Han pasado casi cuarenta años de aquel pleno ampliado del Comité Central del PCE y podríamos especular sobre en qué medida se han cubierto las expectativas que se generaron en torno a la idea de una España más inclusiva, más abierta, más plural, más amable con sus ciudadanos. Ahora, lo que es ahora, sabemos [cuanto menos desde la periferia] que vivimos en una España que se reconoce mayoritaria y casi agresivamente monolingüe, que no sabe valorar su riqueza y su complejidad cultural, que es gobernada con mayoría absoluta por un partido que se mofa de los muertos republicanos que todavía están en las cunetas y que tiene como objetivo educacional españolizar a los niños catalanes [y valencianos, y vascos, y mallorquines, y gallegos, claro].
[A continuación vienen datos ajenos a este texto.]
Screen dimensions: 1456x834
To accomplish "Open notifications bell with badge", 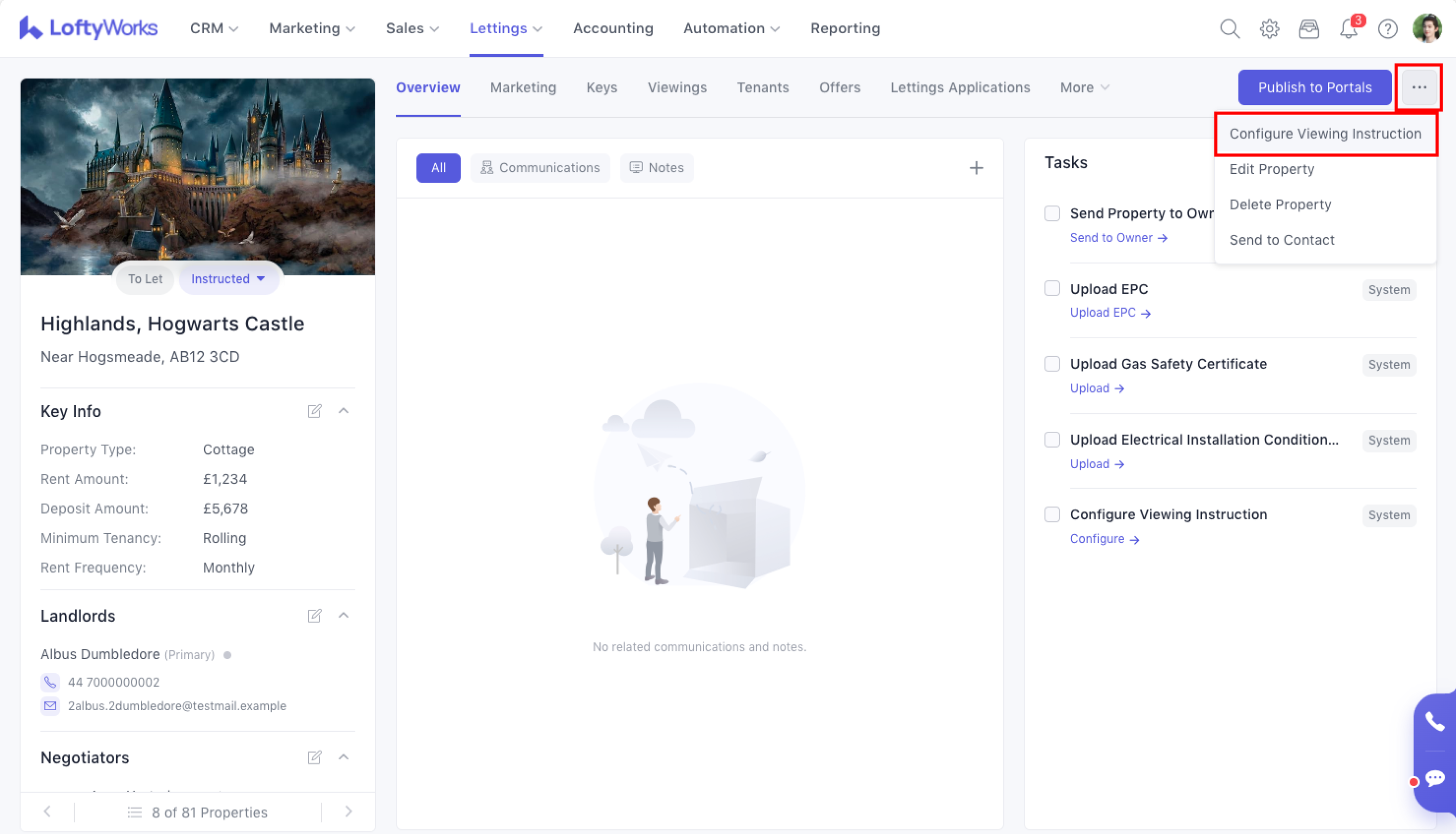I will pyautogui.click(x=1348, y=29).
El problema, pues, no solo son la bandera o el himno. El problema real, de fondo, es lo que representan: una realidad compleja y tozuda que no puede ser abordada y resuelta exclusivamente desde la racionalidad política, como se está intentando hacer de nuevo ahora. Como dicen J. Romero y A. Furió en la presentación de su Historia de las Españas, muchas de estas cuestiones se alojan en el cuadrante de las emociones. Quizá por ello, alguien podría responder hoy día a Pedro Sánchez o a José Antonio Zarzalejos, por citar solo dos nombres, en paralelo con lo dicho por aquel anciano comunista hace cuarenta años: señores, hablan ustedes muy bien, pero no les entiendo.